Creator Peter Morgan
Starring Claire Foy, Matt Smith, Vanessa Kirby

8/10

Season 2 of The Crown switches the focus to domestic affairs and, like the young Queen Elizabeth (Claire Foy) depicted onscreen, begins to display more confidence in its own power. The performances are more confident too which makes it a little disappointing to remember that the cast will now make way for a new one.

A massive undertaking by Netflix costing $100 million dollars for production of both seasons, season 1 proved a success. That season opened strongly with the end of King George VI’s reign, showing a man at the end of his health taking in his family one last time and trying to meet the end with dignity. Something that proved fascinating in that first season was how a young Elizabeth was influenced by people who had lived through and believed in Victorian and Edwardian era values. None more so than Sir Winston Churchill (John Lithgow) who many of the better latter episodes focused on, showing another great man reduced in his capacities facing up to mortality. The problem was that as a character the Queen lacked agency in her own story, often briefed on world events but unable to have an opinion much less intervene. In the course of any episode she may have started out wanting to doing things her own way but ending up coming around to the wishes of ‘The Firm’.

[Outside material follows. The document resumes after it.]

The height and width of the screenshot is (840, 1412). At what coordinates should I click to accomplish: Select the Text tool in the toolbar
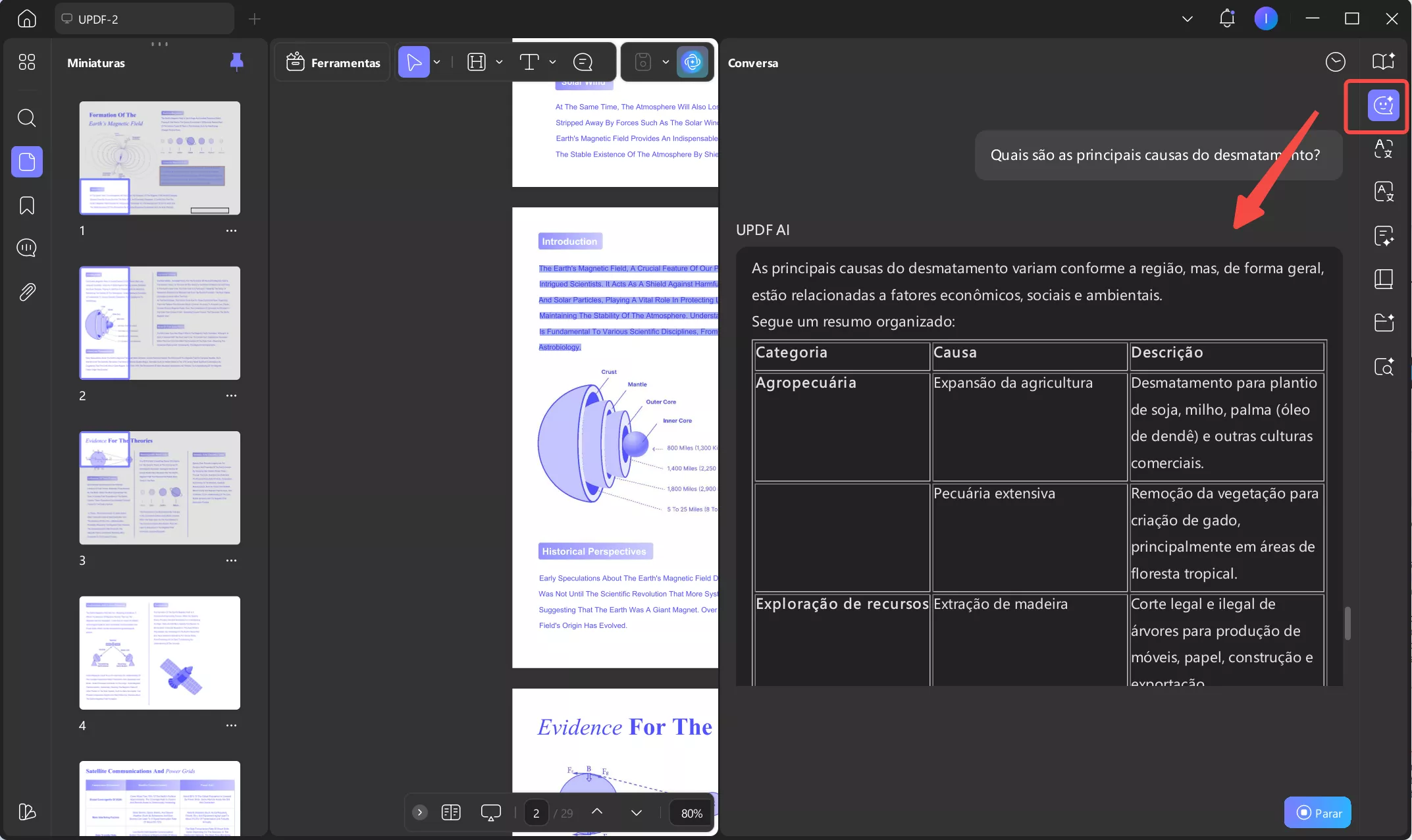coord(531,61)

Not so this time around. The first three episodes centre on a testing time in the marriage of the Queen and Prince Philip (Matt Smith). The Duke of Edinburgh has been dispatched on a world tour aboard the Royal Yacht having felt a lack of purpose as a Royal Consort. At home the Suez Crisis ticks over representative of Britain’s reduced power in the world but unlike the first season historical events are background noise only feeding the interpersonal relationships of the characters. With Churchill gone the ensuing Prime Ministers act as metaphors to the Queen about the changing nature of the country. After the first few episodes, like season 1 before it, the show does become more episodic. An episode of Princess Margaret’s (Vanessa Kirby) wedding followed by an episode about The Kennedys coming to Great Britain for example and as before the quality maybe dips a little bit here but it’s still a first rate production.

Maybe one of the best episodes is the penultimate one dealing with Prince Philip and Prince Charles as young boys attending Gordonstoun. Matt Smith’s performance here is really elegantly understated as we see a man trying to pass on his values to his son but unable to deal with the differences between them. This is all the while seeing in flashbacks how those values came about. Prince Philip’s service in the Royal Navy during the war is well known, his challenging childhood less so and The Crown season 2 reveals quite a bit, and tastefully.

In addition to the performances of Foy, Smith and Kirby, special mention must be made to Pip Torrens as Tommy Lascelles, Private Secretary to the Queen, who continues to delight as the physical embodiment of the old establishment with his clipped accent and dour face. There is some telling insight into the nature of the monarchy throughout. Not just how they learned to change in the 20th century but also how power can make real attachments very difficult. Some people close to the Royals find that out the hard way and while their lives are wrecked the Royals step over the debris and move on. It is the same way with successive governments too, as pointed out in the first season: while it holds no real power The Crown endures.